Entries follow. Set all of them down as they stand.

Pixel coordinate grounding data
○ ○ ○ ○ ○ ○ ○
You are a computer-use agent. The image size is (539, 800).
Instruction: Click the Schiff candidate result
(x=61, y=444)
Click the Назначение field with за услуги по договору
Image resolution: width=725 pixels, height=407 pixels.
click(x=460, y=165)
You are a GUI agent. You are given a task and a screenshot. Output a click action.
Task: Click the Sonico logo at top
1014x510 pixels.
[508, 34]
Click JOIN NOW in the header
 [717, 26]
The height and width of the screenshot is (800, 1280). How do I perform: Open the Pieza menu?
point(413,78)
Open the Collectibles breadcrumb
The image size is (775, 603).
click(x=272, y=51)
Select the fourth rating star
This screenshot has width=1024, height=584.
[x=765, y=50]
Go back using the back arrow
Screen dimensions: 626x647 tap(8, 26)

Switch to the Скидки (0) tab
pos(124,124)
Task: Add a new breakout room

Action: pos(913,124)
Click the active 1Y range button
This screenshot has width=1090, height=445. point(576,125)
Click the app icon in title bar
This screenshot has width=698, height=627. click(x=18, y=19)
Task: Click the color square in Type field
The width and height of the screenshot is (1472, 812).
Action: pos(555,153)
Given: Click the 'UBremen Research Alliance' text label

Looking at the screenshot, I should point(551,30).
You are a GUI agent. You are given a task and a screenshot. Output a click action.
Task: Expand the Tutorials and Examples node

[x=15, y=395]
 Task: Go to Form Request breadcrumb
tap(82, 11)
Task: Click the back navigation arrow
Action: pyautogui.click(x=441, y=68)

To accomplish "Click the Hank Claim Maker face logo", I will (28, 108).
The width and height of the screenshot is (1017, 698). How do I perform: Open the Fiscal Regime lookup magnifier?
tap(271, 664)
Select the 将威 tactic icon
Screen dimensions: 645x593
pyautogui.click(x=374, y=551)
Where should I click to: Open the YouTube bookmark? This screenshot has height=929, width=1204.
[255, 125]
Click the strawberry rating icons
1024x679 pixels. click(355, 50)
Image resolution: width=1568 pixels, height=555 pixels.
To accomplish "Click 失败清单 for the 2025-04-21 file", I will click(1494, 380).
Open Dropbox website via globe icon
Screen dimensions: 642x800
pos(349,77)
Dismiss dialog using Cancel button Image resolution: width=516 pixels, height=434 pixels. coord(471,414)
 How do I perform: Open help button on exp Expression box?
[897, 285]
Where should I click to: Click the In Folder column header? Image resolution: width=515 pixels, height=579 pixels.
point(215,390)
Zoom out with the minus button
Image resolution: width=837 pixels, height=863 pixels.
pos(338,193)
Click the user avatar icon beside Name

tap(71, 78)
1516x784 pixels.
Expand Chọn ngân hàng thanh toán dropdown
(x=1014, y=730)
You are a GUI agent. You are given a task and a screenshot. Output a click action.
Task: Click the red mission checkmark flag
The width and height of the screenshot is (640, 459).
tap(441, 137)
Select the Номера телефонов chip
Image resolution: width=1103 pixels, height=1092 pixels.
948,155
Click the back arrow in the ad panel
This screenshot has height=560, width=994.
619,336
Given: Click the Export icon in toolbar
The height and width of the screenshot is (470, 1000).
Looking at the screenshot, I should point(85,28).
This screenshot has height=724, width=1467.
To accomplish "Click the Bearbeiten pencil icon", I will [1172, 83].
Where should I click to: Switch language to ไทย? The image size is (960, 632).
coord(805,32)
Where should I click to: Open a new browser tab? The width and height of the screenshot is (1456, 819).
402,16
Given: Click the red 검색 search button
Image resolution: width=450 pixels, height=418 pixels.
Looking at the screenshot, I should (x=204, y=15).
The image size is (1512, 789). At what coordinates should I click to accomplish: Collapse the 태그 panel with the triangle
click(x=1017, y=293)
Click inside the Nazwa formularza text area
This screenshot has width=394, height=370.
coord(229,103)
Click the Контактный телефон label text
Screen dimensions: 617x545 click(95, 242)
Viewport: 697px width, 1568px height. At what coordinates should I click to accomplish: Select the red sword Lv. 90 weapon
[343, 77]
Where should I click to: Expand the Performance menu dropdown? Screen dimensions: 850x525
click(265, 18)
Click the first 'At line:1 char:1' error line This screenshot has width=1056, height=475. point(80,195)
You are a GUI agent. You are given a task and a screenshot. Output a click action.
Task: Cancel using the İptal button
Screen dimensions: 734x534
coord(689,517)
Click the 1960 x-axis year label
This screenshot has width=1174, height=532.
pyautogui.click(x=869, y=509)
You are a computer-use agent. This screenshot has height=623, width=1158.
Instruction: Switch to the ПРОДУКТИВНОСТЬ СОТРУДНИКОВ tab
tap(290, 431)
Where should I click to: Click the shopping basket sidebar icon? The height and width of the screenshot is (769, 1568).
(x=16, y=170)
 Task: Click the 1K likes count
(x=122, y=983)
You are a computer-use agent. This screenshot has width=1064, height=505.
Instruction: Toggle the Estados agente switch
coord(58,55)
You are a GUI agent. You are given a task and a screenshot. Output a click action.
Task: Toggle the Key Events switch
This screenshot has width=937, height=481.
○ ○ ○ ○ ○ ○ ○
Solved problem:
You are a computer-use agent. The image size is (539, 800).
Instruction: Click the Schiff candidate result
(x=61, y=444)
Click the Назначение field with за услуги по договору
Image resolution: width=725 pixels, height=407 pixels.
click(x=460, y=165)
You are a GUI agent. You are given a task and a screenshot. Output a click action.
Task: Click the Sonico logo at top
1014x510 pixels.
[508, 34]
Click JOIN NOW in the header
 [717, 26]
The height and width of the screenshot is (800, 1280). How do I perform: Open the Pieza menu?
point(413,78)
Open the Collectibles breadcrumb
The image size is (775, 603).
click(x=272, y=51)
Select the fourth rating star
This screenshot has width=1024, height=584.
[x=765, y=50]
Go back using the back arrow
Screen dimensions: 626x647 tap(8, 26)

Switch to the Скидки (0) tab
pos(124,124)
Task: Add a new breakout room

Action: pos(913,124)
Click the active 1Y range button
This screenshot has width=1090, height=445. point(576,125)
Click the app icon in title bar
This screenshot has width=698, height=627. click(x=18, y=19)
Task: Click the color square in Type field
The width and height of the screenshot is (1472, 812).
Action: pos(555,153)
Given: Click the 'UBremen Research Alliance' text label

Looking at the screenshot, I should point(551,30).
You are a GUI agent. You are given a task and a screenshot. Output a click action.
Task: Expand the Tutorials and Examples node

[x=15, y=395]
 Task: Go to Form Request breadcrumb
tap(82, 11)
Task: Click the back navigation arrow
Action: pyautogui.click(x=441, y=68)

To accomplish "Click the Hank Claim Maker face logo", I will (28, 108).
The width and height of the screenshot is (1017, 698). How do I perform: Open the Fiscal Regime lookup magnifier?
tap(271, 664)
Select the 将威 tactic icon
Screen dimensions: 645x593
pyautogui.click(x=374, y=551)
Where should I click to: Open the YouTube bookmark? This screenshot has height=929, width=1204.
[255, 125]
Click the strawberry rating icons
1024x679 pixels. click(355, 50)
Image resolution: width=1568 pixels, height=555 pixels.
To accomplish "Click 失败清单 for the 2025-04-21 file", I will click(1494, 380).
Open Dropbox website via globe icon
Screen dimensions: 642x800
pos(349,77)
Dismiss dialog using Cancel button Image resolution: width=516 pixels, height=434 pixels. coord(471,414)
 How do I perform: Open help button on exp Expression box?
[897, 285]
Where should I click to: Click the In Folder column header? Image resolution: width=515 pixels, height=579 pixels.
point(215,390)
Zoom out with the minus button
Image resolution: width=837 pixels, height=863 pixels.
pos(338,193)
Click the user avatar icon beside Name

tap(71, 78)
1516x784 pixels.
Expand Chọn ngân hàng thanh toán dropdown
(x=1014, y=730)
You are a GUI agent. You are given a task and a screenshot. Output a click action.
Task: Click the red mission checkmark flag
The width and height of the screenshot is (640, 459).
tap(441, 137)
Select the Номера телефонов chip
Image resolution: width=1103 pixels, height=1092 pixels.
948,155
Click the back arrow in the ad panel
This screenshot has height=560, width=994.
619,336
Given: Click the Export icon in toolbar
The height and width of the screenshot is (470, 1000).
Looking at the screenshot, I should point(85,28).
This screenshot has height=724, width=1467.
To accomplish "Click the Bearbeiten pencil icon", I will [1172, 83].
Where should I click to: Switch language to ไทย? The image size is (960, 632).
coord(805,32)
Where should I click to: Open a new browser tab? The width and height of the screenshot is (1456, 819).
402,16
Given: Click the red 검색 search button
Image resolution: width=450 pixels, height=418 pixels.
Looking at the screenshot, I should (x=204, y=15).
The image size is (1512, 789). At what coordinates should I click to accomplish: Collapse the 태그 panel with the triangle
click(x=1017, y=293)
Click inside the Nazwa formularza text area
This screenshot has width=394, height=370.
coord(229,103)
Click the Контактный телефон label text
Screen dimensions: 617x545 click(95, 242)
Viewport: 697px width, 1568px height. At what coordinates should I click to accomplish: Select the red sword Lv. 90 weapon
[343, 77]
Where should I click to: Expand the Performance menu dropdown? Screen dimensions: 850x525
click(265, 18)
Click the first 'At line:1 char:1' error line This screenshot has width=1056, height=475. point(80,195)
You are a GUI agent. You are given a task and a screenshot. Output a click action.
Task: Cancel using the İptal button
Screen dimensions: 734x534
coord(689,517)
Click the 1960 x-axis year label
This screenshot has width=1174, height=532.
pyautogui.click(x=869, y=509)
You are a computer-use agent. This screenshot has height=623, width=1158.
Instruction: Switch to the ПРОДУКТИВНОСТЬ СОТРУДНИКОВ tab
tap(290, 431)
Where should I click to: Click the shopping basket sidebar icon? The height and width of the screenshot is (769, 1568).
(x=16, y=170)
 Task: Click the 1K likes count
(x=122, y=983)
You are a computer-use agent. This screenshot has width=1064, height=505.
Instruction: Toggle the Estados agente switch
coord(58,55)
You are a GUI agent. You are given a task and a screenshot. Output a click action.
Task: Toggle the Key Events switch
This screenshot has width=937, height=481.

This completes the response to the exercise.